El presidente dio un salto de sorpresa, pero no perdió la gracia.

— ¡Ah caray! — exclamó—. ¿Es que en la bella Suiza se abolió el sigilo médico?

— En ningún hospital del mundo hay secretos para un chofer de ambulancias — dijo Homero.

— Pues lo que yo sé lo he sabido hace apenas dos horas y por boca del único que debía saberlo.

— En todo caso, usted no moriría en vano — dijo Homero—. Alguien lo pondrá en el lugar que le corresponde como un gran ejemplo de dignidad.

El presidente fingió un asombro cómico.

— Gracias por prevenirme — dijo.

Comía como hacía todo: despacio y con una gran pulcritud. Mientras tanto miraba a Homero directo a los ojos, de modo que éste tenía la impresión de ver lo que él pensaba. Al cabo de una larga conver­sación de evocaciones nostálgicas, hizo una sonrisa maligna.

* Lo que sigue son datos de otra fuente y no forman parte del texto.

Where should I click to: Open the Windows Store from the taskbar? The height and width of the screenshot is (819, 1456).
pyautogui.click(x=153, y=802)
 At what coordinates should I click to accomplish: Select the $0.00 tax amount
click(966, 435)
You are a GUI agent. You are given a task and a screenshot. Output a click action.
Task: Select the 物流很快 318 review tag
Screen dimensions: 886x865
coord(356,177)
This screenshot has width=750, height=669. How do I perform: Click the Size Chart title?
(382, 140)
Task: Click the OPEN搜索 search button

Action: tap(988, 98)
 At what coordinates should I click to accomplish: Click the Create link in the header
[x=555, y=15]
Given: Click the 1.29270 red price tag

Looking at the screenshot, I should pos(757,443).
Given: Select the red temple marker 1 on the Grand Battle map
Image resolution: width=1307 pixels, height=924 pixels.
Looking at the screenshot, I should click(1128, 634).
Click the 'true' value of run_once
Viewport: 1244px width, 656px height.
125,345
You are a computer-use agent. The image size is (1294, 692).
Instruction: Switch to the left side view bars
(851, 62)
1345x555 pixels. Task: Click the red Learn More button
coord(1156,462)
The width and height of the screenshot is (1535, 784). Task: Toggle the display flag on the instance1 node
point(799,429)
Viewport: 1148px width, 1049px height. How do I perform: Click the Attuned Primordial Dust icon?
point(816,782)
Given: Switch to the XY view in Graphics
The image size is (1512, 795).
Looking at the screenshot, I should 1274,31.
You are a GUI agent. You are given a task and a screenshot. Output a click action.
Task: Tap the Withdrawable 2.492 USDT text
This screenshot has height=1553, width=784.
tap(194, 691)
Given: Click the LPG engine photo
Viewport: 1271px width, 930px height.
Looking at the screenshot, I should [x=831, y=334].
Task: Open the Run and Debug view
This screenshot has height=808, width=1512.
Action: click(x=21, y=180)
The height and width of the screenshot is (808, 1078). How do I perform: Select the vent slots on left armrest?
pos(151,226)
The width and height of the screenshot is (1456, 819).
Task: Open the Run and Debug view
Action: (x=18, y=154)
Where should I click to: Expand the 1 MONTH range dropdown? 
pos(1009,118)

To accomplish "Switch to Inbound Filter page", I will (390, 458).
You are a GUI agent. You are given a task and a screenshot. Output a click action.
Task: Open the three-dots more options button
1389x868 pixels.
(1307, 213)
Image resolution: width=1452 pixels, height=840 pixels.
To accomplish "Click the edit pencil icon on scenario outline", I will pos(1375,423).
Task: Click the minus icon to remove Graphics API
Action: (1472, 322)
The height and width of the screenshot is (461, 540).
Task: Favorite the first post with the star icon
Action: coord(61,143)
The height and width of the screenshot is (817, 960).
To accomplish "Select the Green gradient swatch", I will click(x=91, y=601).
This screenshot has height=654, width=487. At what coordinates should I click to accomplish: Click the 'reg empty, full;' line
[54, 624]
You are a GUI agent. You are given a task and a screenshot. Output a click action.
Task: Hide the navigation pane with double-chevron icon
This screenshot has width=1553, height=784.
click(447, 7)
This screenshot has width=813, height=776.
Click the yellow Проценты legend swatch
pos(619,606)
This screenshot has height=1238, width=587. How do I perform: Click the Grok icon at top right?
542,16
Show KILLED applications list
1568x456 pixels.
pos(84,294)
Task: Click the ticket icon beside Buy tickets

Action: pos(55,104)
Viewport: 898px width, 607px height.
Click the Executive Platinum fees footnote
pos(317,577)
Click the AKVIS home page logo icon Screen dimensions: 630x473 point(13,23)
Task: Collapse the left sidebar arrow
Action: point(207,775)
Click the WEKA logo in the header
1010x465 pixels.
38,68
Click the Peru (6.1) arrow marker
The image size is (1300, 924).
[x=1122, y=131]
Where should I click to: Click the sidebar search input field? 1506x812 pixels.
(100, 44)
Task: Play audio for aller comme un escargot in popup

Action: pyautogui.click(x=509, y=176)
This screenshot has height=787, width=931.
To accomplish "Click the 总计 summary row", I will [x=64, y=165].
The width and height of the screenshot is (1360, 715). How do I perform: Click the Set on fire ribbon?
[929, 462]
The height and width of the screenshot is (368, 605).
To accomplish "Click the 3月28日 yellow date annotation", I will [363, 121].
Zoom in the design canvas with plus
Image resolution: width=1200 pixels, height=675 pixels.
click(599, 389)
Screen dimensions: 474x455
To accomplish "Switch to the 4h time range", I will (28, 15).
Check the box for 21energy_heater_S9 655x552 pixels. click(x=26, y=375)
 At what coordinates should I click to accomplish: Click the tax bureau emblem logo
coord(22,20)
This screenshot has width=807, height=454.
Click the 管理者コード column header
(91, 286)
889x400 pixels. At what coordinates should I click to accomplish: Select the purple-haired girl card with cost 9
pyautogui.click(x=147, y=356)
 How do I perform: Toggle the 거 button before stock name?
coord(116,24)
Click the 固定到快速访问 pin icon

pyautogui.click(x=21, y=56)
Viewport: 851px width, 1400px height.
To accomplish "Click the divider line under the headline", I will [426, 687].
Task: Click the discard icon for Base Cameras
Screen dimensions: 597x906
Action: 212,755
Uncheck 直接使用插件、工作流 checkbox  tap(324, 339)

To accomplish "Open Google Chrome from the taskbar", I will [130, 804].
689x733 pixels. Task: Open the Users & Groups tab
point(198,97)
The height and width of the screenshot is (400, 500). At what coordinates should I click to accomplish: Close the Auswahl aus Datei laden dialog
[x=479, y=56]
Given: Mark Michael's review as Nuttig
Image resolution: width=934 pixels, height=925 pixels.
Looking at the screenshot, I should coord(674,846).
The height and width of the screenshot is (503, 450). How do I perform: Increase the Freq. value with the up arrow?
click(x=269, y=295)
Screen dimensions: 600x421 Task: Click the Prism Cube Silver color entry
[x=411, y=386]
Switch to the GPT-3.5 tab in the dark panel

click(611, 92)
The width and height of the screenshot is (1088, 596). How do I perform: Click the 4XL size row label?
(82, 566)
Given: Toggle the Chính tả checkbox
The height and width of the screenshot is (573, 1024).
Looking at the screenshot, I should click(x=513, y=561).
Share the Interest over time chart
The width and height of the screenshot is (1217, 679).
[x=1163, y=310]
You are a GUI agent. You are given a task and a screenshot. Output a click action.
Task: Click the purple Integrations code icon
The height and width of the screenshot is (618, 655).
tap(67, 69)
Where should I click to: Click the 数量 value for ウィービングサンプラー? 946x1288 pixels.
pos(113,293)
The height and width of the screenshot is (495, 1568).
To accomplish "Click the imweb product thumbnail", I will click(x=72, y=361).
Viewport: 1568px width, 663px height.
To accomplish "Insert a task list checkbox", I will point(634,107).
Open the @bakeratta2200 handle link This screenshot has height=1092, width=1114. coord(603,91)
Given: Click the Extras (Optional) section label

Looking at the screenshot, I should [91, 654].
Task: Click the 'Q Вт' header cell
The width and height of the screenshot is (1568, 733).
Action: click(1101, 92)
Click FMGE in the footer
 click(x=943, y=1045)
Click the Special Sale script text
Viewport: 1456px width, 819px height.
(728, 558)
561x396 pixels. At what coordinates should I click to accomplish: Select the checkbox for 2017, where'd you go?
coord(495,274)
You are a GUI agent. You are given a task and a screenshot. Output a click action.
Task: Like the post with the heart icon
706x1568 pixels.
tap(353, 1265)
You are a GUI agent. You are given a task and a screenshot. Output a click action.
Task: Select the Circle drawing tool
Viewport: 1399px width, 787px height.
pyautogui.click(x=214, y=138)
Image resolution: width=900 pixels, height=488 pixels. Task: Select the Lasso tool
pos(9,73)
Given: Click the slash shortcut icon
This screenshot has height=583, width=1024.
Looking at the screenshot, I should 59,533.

— Había decidido no preocuparme por mi cadá­ver, — dijo—, pero ahora veo que debo tomar cier­tas precauciones de novela policíaca para que nadie lo encuentre.

— Será inútil — bromeó Homero a su vez—. En el hospital no hay misterios que duren más de una hora.

Cuando terminaron con el café, el presidente leyó el fondo de su taza, y volvió a estremecerse: el mensaje era el mismo. Sin embargo, su expresión no se alteró. Pagó la cuenta en efectivo, pero antes verificó la suma varias veces, contó varias veces el dinero con un cuidado excesivo, y dejó una propina que sólo mereció un gruñido del mesero.

— Ha sido un placer — concluyó, al despedirse de Homero—. No tengo fecha para la operación, y ni siquiera he decidido si voy a someterme o no. Pero si todo sale bien volveremos a vernos.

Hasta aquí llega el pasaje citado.